> What the exercise asks: An exact reprint of the data below is required, line for line.

> Data items:
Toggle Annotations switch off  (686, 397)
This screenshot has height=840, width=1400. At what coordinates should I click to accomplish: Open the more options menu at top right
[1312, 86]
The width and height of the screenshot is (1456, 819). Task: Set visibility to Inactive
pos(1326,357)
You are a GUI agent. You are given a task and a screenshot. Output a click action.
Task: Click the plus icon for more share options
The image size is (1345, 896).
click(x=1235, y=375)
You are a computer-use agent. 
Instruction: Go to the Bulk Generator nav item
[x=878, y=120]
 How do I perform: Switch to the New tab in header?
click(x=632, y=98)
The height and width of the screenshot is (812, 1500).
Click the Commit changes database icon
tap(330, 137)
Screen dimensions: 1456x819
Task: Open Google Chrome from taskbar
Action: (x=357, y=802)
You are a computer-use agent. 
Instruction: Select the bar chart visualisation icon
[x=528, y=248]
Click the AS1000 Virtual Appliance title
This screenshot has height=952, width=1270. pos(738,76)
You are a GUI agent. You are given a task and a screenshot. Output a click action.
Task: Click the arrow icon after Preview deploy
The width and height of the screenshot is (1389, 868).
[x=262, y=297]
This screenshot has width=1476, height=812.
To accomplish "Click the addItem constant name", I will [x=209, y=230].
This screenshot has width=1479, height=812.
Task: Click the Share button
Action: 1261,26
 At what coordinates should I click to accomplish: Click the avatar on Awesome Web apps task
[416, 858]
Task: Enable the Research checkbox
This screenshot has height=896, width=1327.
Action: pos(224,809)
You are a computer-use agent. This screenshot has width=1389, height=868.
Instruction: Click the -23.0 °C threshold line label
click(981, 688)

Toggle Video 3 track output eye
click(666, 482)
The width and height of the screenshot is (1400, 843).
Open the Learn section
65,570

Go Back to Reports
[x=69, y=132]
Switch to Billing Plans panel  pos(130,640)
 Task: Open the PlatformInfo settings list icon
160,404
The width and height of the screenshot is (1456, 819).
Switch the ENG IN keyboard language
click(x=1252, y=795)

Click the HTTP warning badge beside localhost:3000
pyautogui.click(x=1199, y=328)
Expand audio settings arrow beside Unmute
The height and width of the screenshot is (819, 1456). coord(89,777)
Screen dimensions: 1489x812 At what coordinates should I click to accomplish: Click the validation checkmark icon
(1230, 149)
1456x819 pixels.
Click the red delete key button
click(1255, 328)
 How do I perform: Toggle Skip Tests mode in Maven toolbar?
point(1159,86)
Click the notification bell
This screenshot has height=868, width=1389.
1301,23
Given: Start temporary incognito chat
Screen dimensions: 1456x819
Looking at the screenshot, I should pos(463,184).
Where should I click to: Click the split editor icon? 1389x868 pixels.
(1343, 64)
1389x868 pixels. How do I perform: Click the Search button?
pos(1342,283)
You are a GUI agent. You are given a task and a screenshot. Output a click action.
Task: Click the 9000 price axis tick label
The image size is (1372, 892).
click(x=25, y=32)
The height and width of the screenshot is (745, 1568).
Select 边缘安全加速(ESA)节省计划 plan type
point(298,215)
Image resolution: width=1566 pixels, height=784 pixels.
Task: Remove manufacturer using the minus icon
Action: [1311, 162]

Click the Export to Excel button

> Solution to the exercise:
Toggle Annotations switch off  (686, 397)
This screenshot has height=840, width=1400. At what coordinates should I click to accomplish: Open the more options menu at top right
[1312, 86]
The width and height of the screenshot is (1456, 819). Task: Set visibility to Inactive
pos(1326,357)
You are a GUI agent. You are given a task and a screenshot. Output a click action.
Task: Click the plus icon for more share options
The image size is (1345, 896).
click(x=1235, y=375)
You are a computer-use agent. 
Instruction: Go to the Bulk Generator nav item
[x=878, y=120]
 How do I perform: Switch to the New tab in header?
click(x=632, y=98)
The height and width of the screenshot is (812, 1500).
Click the Commit changes database icon
tap(330, 137)
Screen dimensions: 1456x819
Task: Open Google Chrome from taskbar
Action: (x=357, y=802)
You are a computer-use agent. 
Instruction: Select the bar chart visualisation icon
[x=528, y=248]
Click the AS1000 Virtual Appliance title
This screenshot has height=952, width=1270. pos(738,76)
You are a GUI agent. You are given a task and a screenshot. Output a click action.
Task: Click the arrow icon after Preview deploy
The width and height of the screenshot is (1389, 868).
[x=262, y=297]
This screenshot has width=1476, height=812.
To accomplish "Click the addItem constant name", I will [x=209, y=230].
This screenshot has width=1479, height=812.
Task: Click the Share button
Action: 1261,26
 At what coordinates should I click to accomplish: Click the avatar on Awesome Web apps task
[416, 858]
Task: Enable the Research checkbox
This screenshot has height=896, width=1327.
Action: pos(224,809)
You are a computer-use agent. This screenshot has width=1389, height=868.
Instruction: Click the -23.0 °C threshold line label
click(981, 688)

Toggle Video 3 track output eye
click(666, 482)
The width and height of the screenshot is (1400, 843).
Open the Learn section
65,570

Go Back to Reports
[x=69, y=132]
Switch to Billing Plans panel  pos(130,640)
 Task: Open the PlatformInfo settings list icon
160,404
The width and height of the screenshot is (1456, 819).
Switch the ENG IN keyboard language
click(x=1252, y=795)

Click the HTTP warning badge beside localhost:3000
pyautogui.click(x=1199, y=328)
Expand audio settings arrow beside Unmute
The height and width of the screenshot is (819, 1456). coord(89,777)
Screen dimensions: 1489x812 At what coordinates should I click to accomplish: Click the validation checkmark icon
(1230, 149)
1456x819 pixels.
Click the red delete key button
click(1255, 328)
 How do I perform: Toggle Skip Tests mode in Maven toolbar?
point(1159,86)
Click the notification bell
This screenshot has height=868, width=1389.
1301,23
Given: Start temporary incognito chat
Screen dimensions: 1456x819
Looking at the screenshot, I should pos(463,184).
Where should I click to: Click the split editor icon? 1389x868 pixels.
(1343, 64)
1389x868 pixels. How do I perform: Click the Search button?
pos(1342,283)
You are a GUI agent. You are given a task and a screenshot. Output a click action.
Task: Click the 9000 price axis tick label
The image size is (1372, 892).
click(x=25, y=32)
The height and width of the screenshot is (745, 1568).
Select 边缘安全加速(ESA)节省计划 plan type
point(298,215)
Image resolution: width=1566 pixels, height=784 pixels.
Task: Remove manufacturer using the minus icon
Action: [1311, 162]

Click the Export to Excel button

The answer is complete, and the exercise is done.